* [WRITTEN REQUEST 1] Reproduce the forum thread on Thanksgiving desserts word for word.

━━ EXTRACT PROVIDED ━━

# Thanksgiving desserts?



## REO (Nov 18, 2010)

Did I spell that right?






All this T-day dinner talk is getting me hungry!

The most I ever do is maybe a pumpkin pie. Or an apple pie.

Please share all those goodies you all make and help me out of my rut!


----------



## chandab (Nov 18, 2010)

Some eat it with the meal, some eat it as dessert; but my favorite is 5-cup fruit salad, its a been a holiday staple around our home for years. Its very easy to make...

1 cup mandarin oranges (drained)

1 cup pineapple chunks (drained)

1 cup tiny marshmallows

1 cup shredded coconut

1 cup sour cream

Mix until well blended, then garnish with mandarin oranges.

━━━
━━ RECORDS FOR PROCESSING ━━

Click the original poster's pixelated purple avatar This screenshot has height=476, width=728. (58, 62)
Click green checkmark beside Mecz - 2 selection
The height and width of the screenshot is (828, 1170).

━━━
━━ RECORDS FOR PROCESSING ━━

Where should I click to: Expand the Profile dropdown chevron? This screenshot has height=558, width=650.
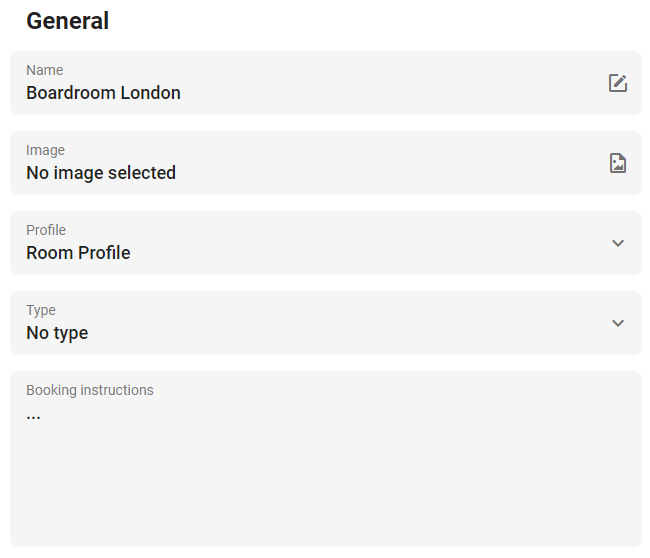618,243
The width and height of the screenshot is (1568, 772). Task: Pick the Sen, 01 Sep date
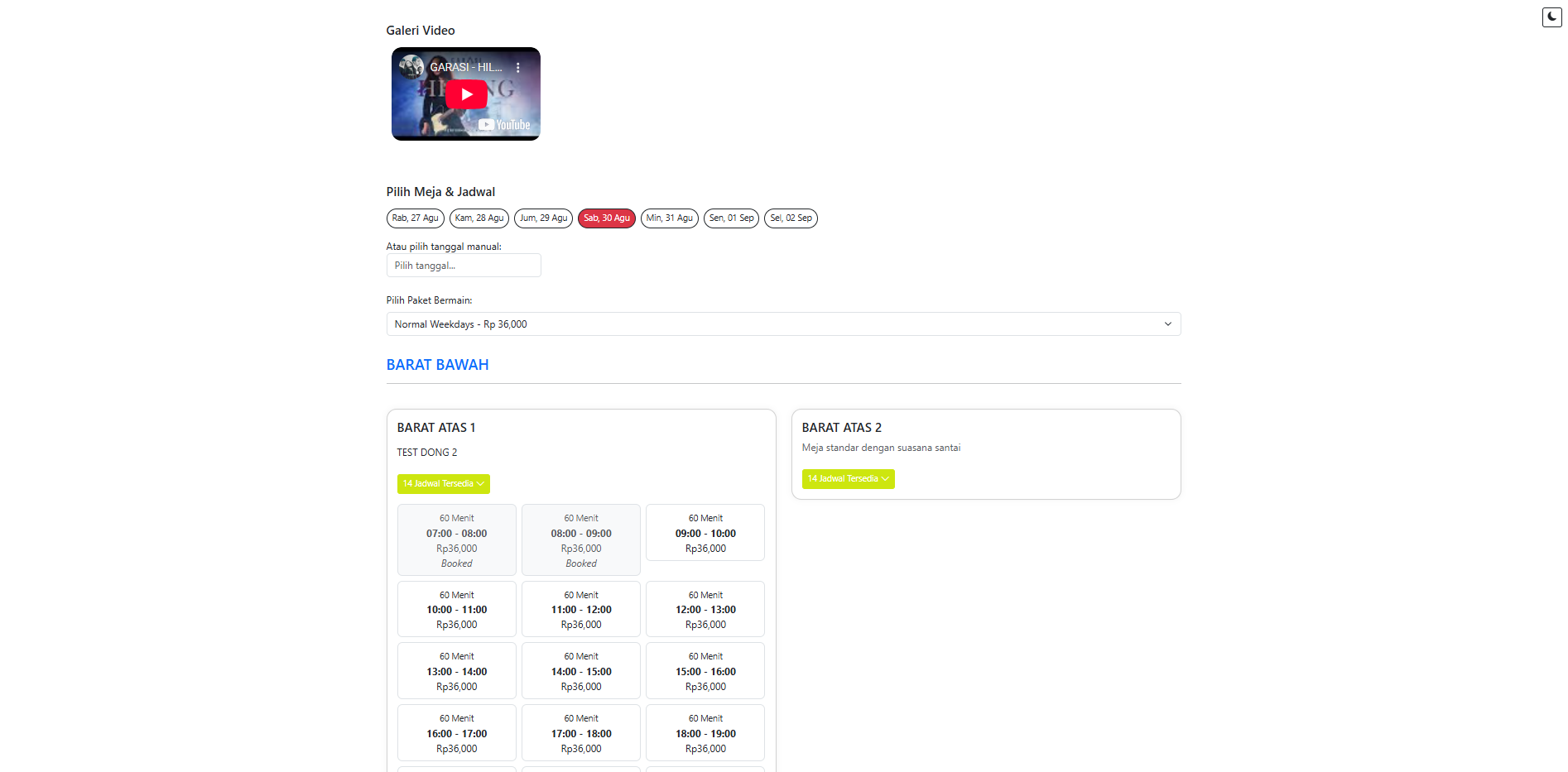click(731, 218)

━━━

* [WRITTEN REQUEST 2] In the records, swap "screenshot" for "image" throughout the part that opens with the line containing "Where should I" and closes with the line containing "click(731, 218)", and give back only those lines. Leave out the pictures.

* [TASK OUTPUT 1]
# Thanksgiving desserts?



## REO (Nov 18, 2010)

Did I spell that right?






All this T-day dinner talk is getting me hungry!

The most I ever do is maybe a pumpkin pie. Or an apple pie.

Please share all those goodies you all make and help me out of my rut!


----------



## chandab (Nov 18, 2010)

Some eat it with the meal, some eat it as dessert; but my favorite is 5-cup fruit salad, its a been a holiday staple around our home for years. Its very easy to make...

1 cup mandarin oranges (drained)

1 cup pineapple chunks (drained)

1 cup tiny marshmallows

1 cup shredded coconut

1 cup sour cream

Mix until well blended, then garnish with mandarin oranges.

* [TASK OUTPUT 2]
Where should I click to: Expand the Profile dropdown chevron? This image has height=558, width=650.
618,243
The width and height of the image is (1568, 772). Task: Pick the Sen, 01 Sep date
click(731, 218)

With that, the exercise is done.